Source: Dr. Bill Musgrave, American Gold Exchange
Austin— Gold fell 0.7% to a one-month low after the Consumer Price Index dropped in April to its lowest level since November 2010. The core inflation rate, which exclude volatile food and energy prices, rose a scant 0.1%. Consumer inflation is now running at merely 1.1% annually, far below the Fed's target rate of 2% to 2.5%, which gives the central bank plenty of room to maintain or increase its bond-buying program known as quantitative easing. In the long term, QE supports higher gold prices because it devalues the dollar and increases the risk of inflation. But in the short term, diminished need for inflation-protection among investors is likely to pressure gold prices further. Silver finished flat and platinum dropped 0.3% while palladium rallied 1.6% on supply concerns because of the Lonmin mining strike in South Africa.
At the Comex close: June gold dropped $9.30 to $1,386.90; July finished unchanged at $22.66; July platinum slipped $5.10 to $1,485.60; and June palladium rallied $11.70 to $740.75 an ounce.
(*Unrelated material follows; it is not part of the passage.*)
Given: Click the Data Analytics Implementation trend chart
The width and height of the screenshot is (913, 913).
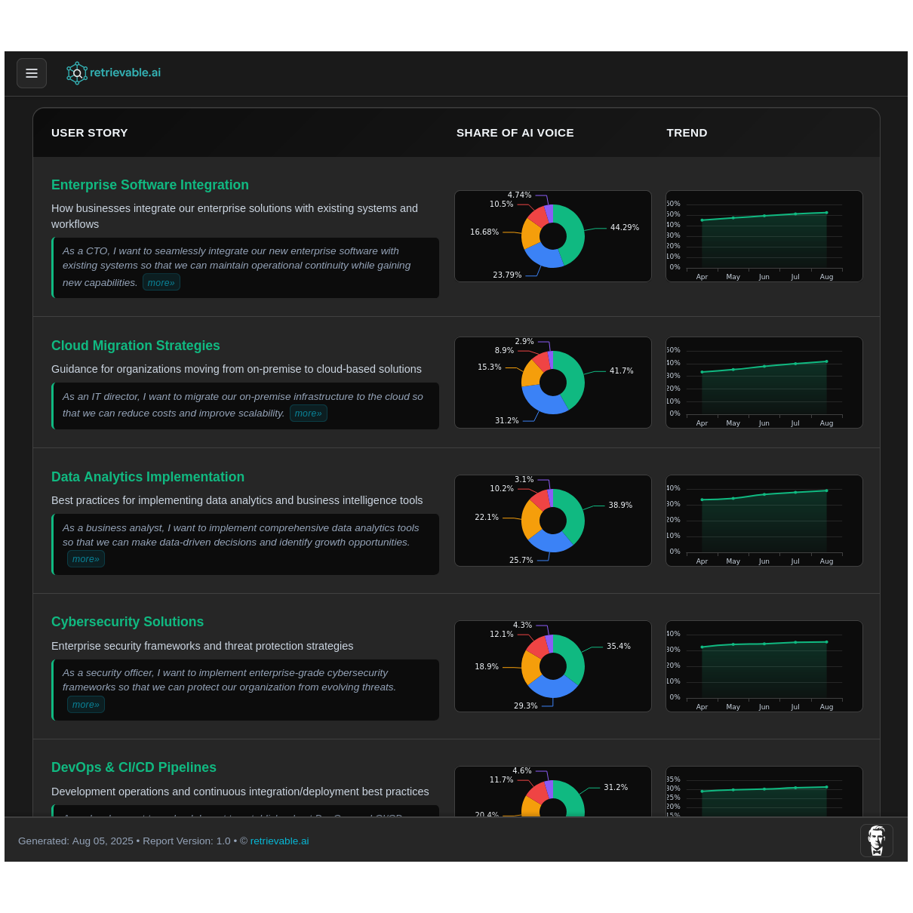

The World Gold Council published its Gold Demand Trends for Q1. Overall gold demand dropped by 13% in the first three months of the year, driven by liquidations in the paper gold markets, mainly in the U.S. However, demand for physical gold bullion among consumers and investors rose substantially around the world, especially in Asia. Global sales of gold coins increased 19% and gold bars 8.1% compared to a year earlier. Total consumption in China surged by 20% to reach 295 tons, with demand for coins and bars increasing by 22%. Indians bought more than 256 tons of gold, a 27% increase. These up-trends are expected to continue.
Central banks were also big buyers, adding almost 110 tons of gold to their currency reserves. The WGC expects them to buy as much as 550 tons this year after buying 534 tons last year, 17% more than in 2011. Continued monetary easing in the world's largest economies is expected to drive central banks to diversify their currency reserves further and hedge against long-term inflation with more gold purchases.